Un accord a été signé ces derniers jours entre La Havane et Alger dans lequel l’île s’est engagée à envoyer un nombre important de médecins en contrepartie de facilitées de paiement pour l’acquisition d’une partie de la production pétrolière nationale. Le ministère de la Santé a réagi très vite pour s’expliquer sur le motif de cet accord dans un cadre de crise dans le secteur.  

Dans un article publié hier, nous avons mis en exergue le fait que Cuba était habituée à ce type d’accord. En 2004, l’île a envoyé plus de 13 000 médecins au Venezuela dans le cadre d’un accord similaire.
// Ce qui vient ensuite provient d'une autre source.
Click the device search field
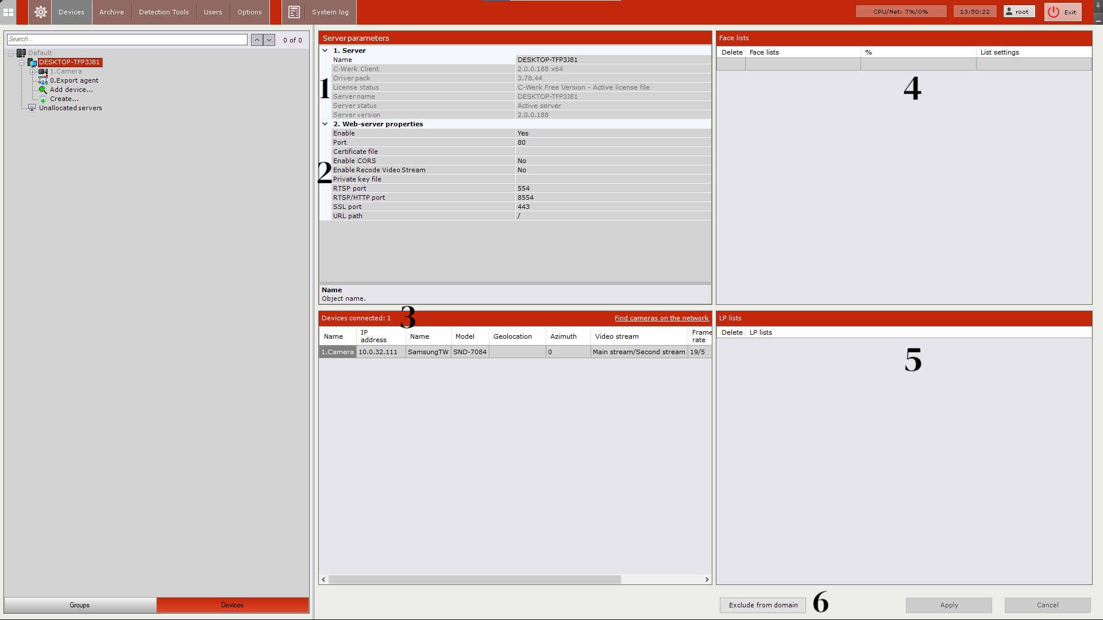This screenshot has width=1103, height=620. [126, 39]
Ces derniers ont exercé dans des régions isolées où les médecins vénézuéliens refusaient de s’y aventurer. Le manque de moyens, l’insécurité et l’insalubrité des lieux de travail faisaient partie de leur quotidien.

Selon le chargé de communication au ministère de la Santé Salim Belkacem, la venue en nombre de médecins cubains en Algérie ne vise nullement le replacement des médecins résidents algérien en grève depuis trois mois.
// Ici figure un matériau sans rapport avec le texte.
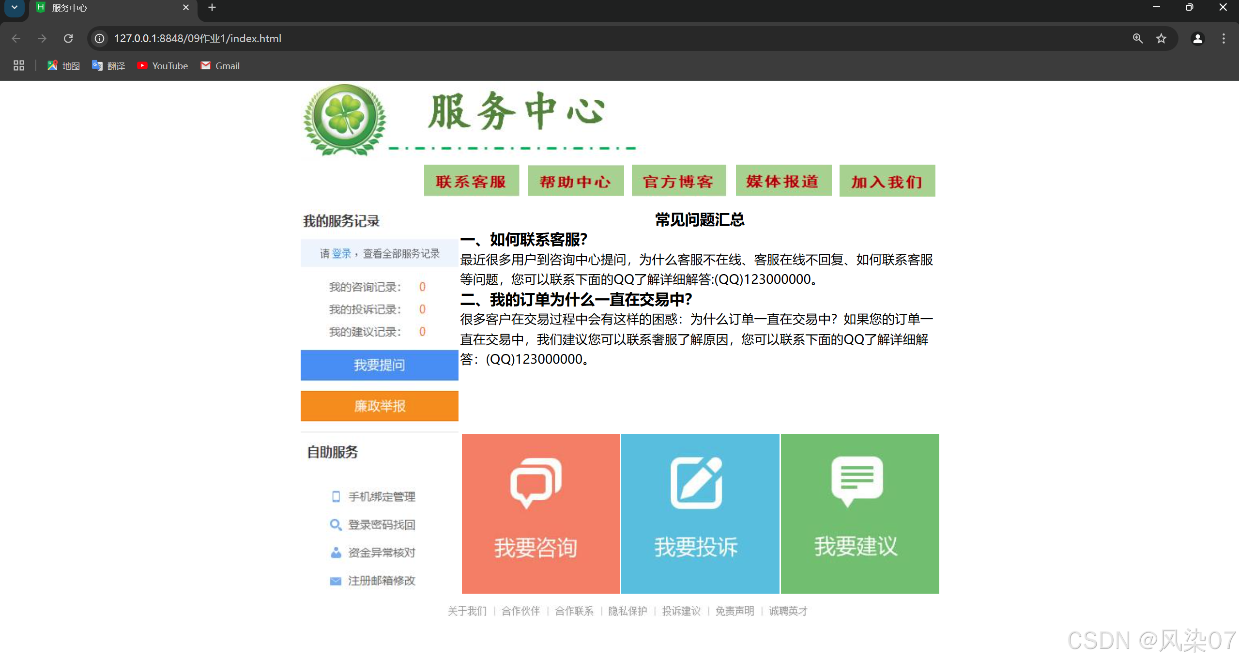Click the green 我要建议 tile
Screen dimensions: 1239x661
(859, 513)
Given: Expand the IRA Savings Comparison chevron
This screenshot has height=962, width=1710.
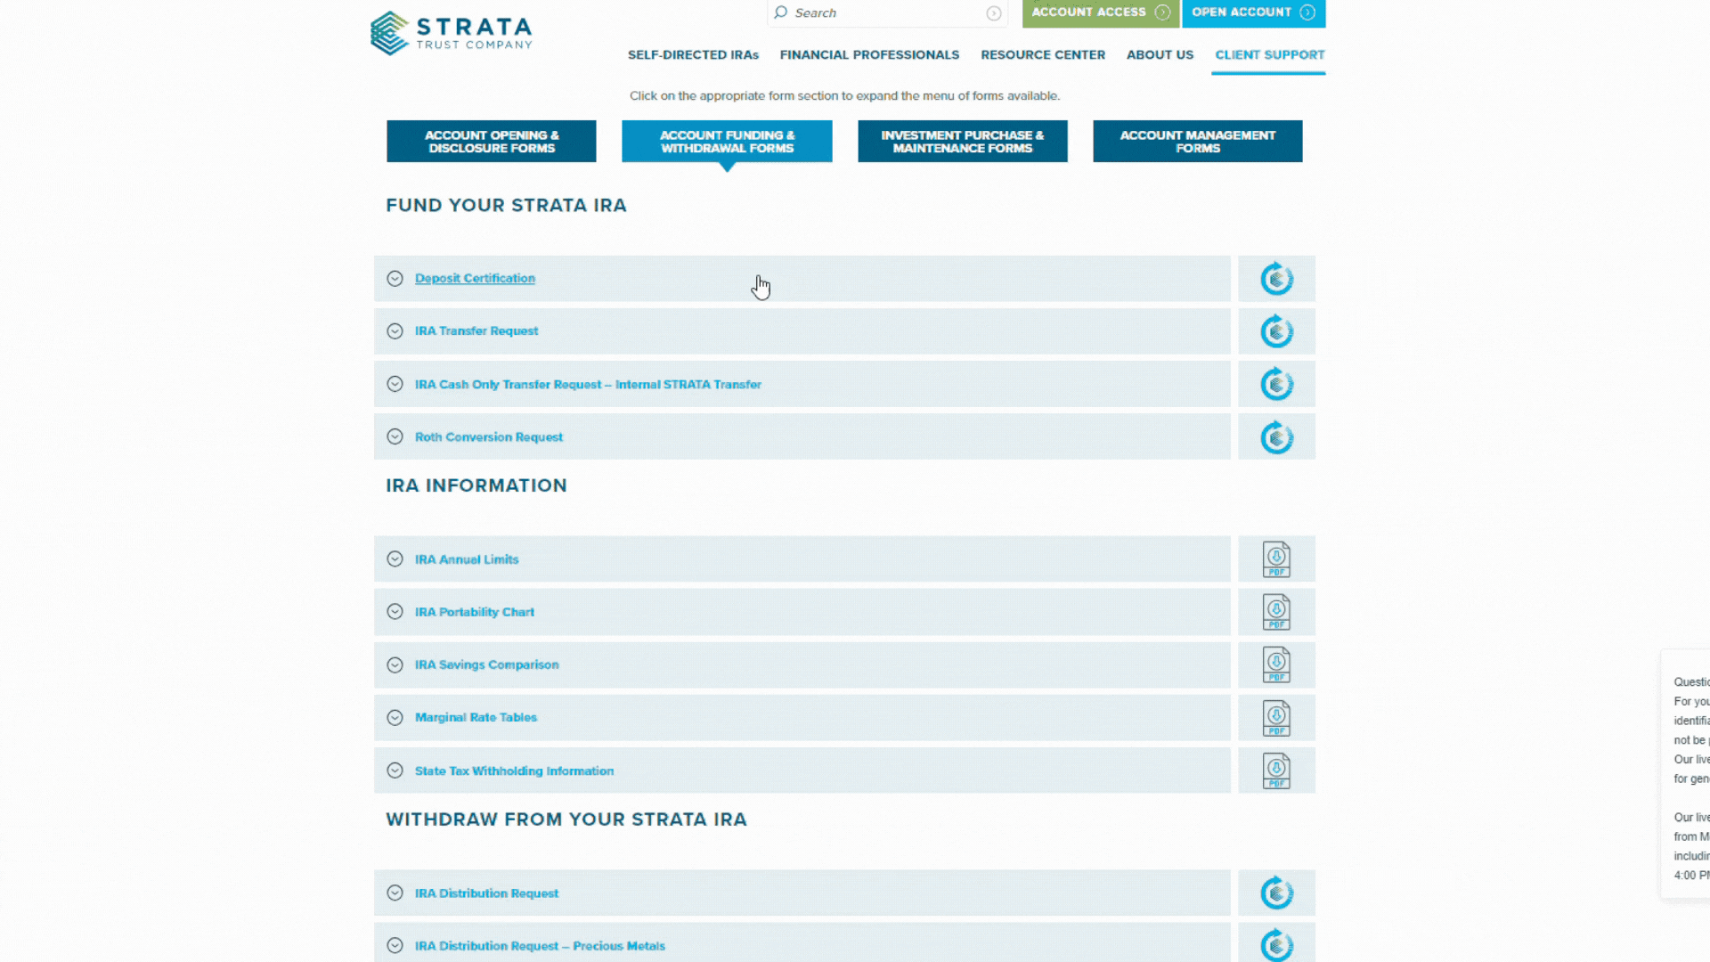Looking at the screenshot, I should coord(395,664).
« La visite du ministre de la Santé à Cuba vise à renforcer le partenariat bilatéral dans les différents domaines de coopérations. Il ne s’agit pas de sceller des accords afin de remplacer le manque de personnel engendré par la grève des médecins résidents », a-t-il indiqué au quotidien EL Khabar.
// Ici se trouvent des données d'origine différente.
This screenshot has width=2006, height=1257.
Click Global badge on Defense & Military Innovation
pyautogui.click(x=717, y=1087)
Le chargé de communication au ministère de la Santé a insisté sur le fait que le ministre ne s’est pas déplacé à Cuba pour « importer des médecins afin de remplacer les résidents algériens » et que les praticiens cubains auront le même salaire que leurs homologues algériens. Ce que le responsable n’a, par contre, pas expliqué, c’est les régions d’Algérie où seront affectés ces médecins cubains. C’est le seul élément à même de dévoiler, un tant soit peu, les véritables velléités des autorités.